Intento de homicidio
La mujer interpreta el ataque que sufrió su hijo como un intento de homicidio. Eso, sumado a las amenazas de muerte de Monito y los antecedentes penales que tiene, la orientan a pensar que no es absurdo pedir que no lo excarcelen. “En el barrio no se habla de otra cosa más que la amenaza que nos hizo, y que es capaz de cumplir porque su vida entera es un delito. Encima llegó el rumor de que va a ser liberado, porque siempre entró y salió. Imaginate el terror que eso nos hace, porque al parecer el límite es que mate a alguien para que hagan algo con él”.
La denuncia que radicó el padre de Federico derivó en la detención de Monito, que fue puesto a disposición del Juzgado de Instrucción Tres de Puerto Iguazú. El sujeto permanece hasta este momento tras las rejas. De la recuperación de la víctima dependería su futuro procesal, informaron las fuentes judiciales.

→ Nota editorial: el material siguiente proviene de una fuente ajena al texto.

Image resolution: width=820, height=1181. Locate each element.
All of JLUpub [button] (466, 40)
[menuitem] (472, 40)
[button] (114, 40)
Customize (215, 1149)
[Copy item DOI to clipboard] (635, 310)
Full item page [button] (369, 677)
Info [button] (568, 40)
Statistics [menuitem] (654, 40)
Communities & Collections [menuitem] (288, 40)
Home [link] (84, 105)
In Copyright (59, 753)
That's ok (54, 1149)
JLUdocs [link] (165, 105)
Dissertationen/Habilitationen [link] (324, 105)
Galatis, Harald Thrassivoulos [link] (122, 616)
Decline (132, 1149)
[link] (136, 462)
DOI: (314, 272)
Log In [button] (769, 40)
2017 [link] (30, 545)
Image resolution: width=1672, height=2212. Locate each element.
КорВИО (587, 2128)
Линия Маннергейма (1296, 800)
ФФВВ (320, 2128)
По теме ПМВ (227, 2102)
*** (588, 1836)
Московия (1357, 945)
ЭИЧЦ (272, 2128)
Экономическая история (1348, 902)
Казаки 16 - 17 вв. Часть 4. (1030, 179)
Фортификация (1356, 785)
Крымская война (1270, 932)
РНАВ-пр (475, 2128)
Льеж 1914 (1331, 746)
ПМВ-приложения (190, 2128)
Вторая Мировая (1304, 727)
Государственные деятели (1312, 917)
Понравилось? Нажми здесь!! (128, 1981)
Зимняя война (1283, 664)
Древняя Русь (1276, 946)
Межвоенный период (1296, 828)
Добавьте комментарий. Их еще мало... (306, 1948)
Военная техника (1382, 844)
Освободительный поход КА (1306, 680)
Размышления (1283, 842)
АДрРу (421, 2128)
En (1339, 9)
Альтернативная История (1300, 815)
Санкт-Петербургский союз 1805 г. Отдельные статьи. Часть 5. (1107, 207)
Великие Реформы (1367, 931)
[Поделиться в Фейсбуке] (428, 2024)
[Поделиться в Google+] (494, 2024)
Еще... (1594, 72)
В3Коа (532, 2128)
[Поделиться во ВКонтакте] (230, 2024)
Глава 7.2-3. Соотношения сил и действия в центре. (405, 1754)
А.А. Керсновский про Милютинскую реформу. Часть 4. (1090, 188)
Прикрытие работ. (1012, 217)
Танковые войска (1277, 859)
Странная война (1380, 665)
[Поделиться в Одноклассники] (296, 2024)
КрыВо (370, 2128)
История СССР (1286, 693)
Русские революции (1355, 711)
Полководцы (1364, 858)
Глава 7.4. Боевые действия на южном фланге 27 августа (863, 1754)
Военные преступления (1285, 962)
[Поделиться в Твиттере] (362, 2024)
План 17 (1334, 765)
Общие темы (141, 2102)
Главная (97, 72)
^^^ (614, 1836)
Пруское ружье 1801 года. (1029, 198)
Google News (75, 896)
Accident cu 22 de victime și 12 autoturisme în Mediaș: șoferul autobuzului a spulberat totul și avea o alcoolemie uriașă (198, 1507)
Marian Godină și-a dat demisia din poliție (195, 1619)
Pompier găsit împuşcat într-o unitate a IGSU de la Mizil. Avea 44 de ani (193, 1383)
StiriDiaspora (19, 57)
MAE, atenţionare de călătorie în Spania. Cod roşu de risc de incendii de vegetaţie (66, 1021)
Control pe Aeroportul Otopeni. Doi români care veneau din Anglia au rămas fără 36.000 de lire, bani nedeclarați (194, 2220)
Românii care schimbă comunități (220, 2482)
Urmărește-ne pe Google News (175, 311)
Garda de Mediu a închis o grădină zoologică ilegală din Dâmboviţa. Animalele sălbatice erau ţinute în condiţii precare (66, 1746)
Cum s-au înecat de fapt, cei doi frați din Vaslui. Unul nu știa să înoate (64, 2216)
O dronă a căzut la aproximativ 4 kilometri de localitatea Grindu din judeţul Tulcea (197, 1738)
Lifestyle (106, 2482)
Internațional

“Dijo que me voy a arrepentir y todos sabemos que es capaz de cualquier cosa. En Puerto Esperanza todos lo conocen, saben de su problema con las drogas, que le roba hasta a sus parientes, que golpea a su propia madre. No se qué puede pasar más adelante, sólo necesito garantías para poder vivir con tranquilidad a partir de ahora”, pidió Escobar.
Esperando la segunda cirugía
Después del ataque, Federico fue estabilizado en el hospital de Puerto Esperanza, luego lo derivaron a Posadas con un diagnóstico de doble fractura de mandíbula con indicación de reducción y osteosíntesis con placas y tornillos. En la capital provincial fue sometido a una primera cirugía de alrededor de cinco horas, en tanto que en los próximos días será sometido a la segunda, que se cree sería definitiva. Desde entonces, su madre se queda junto a él en casa de parientes, esperando que todo termine rápido. En la localidad de donde son oriundos han realizado venta de pollos para juntar fondos que ayuden a solventar los gastos de estadía, puesto que el sistema de salud pública provincial se encargó de la mayoría de los costos de internación e insumos.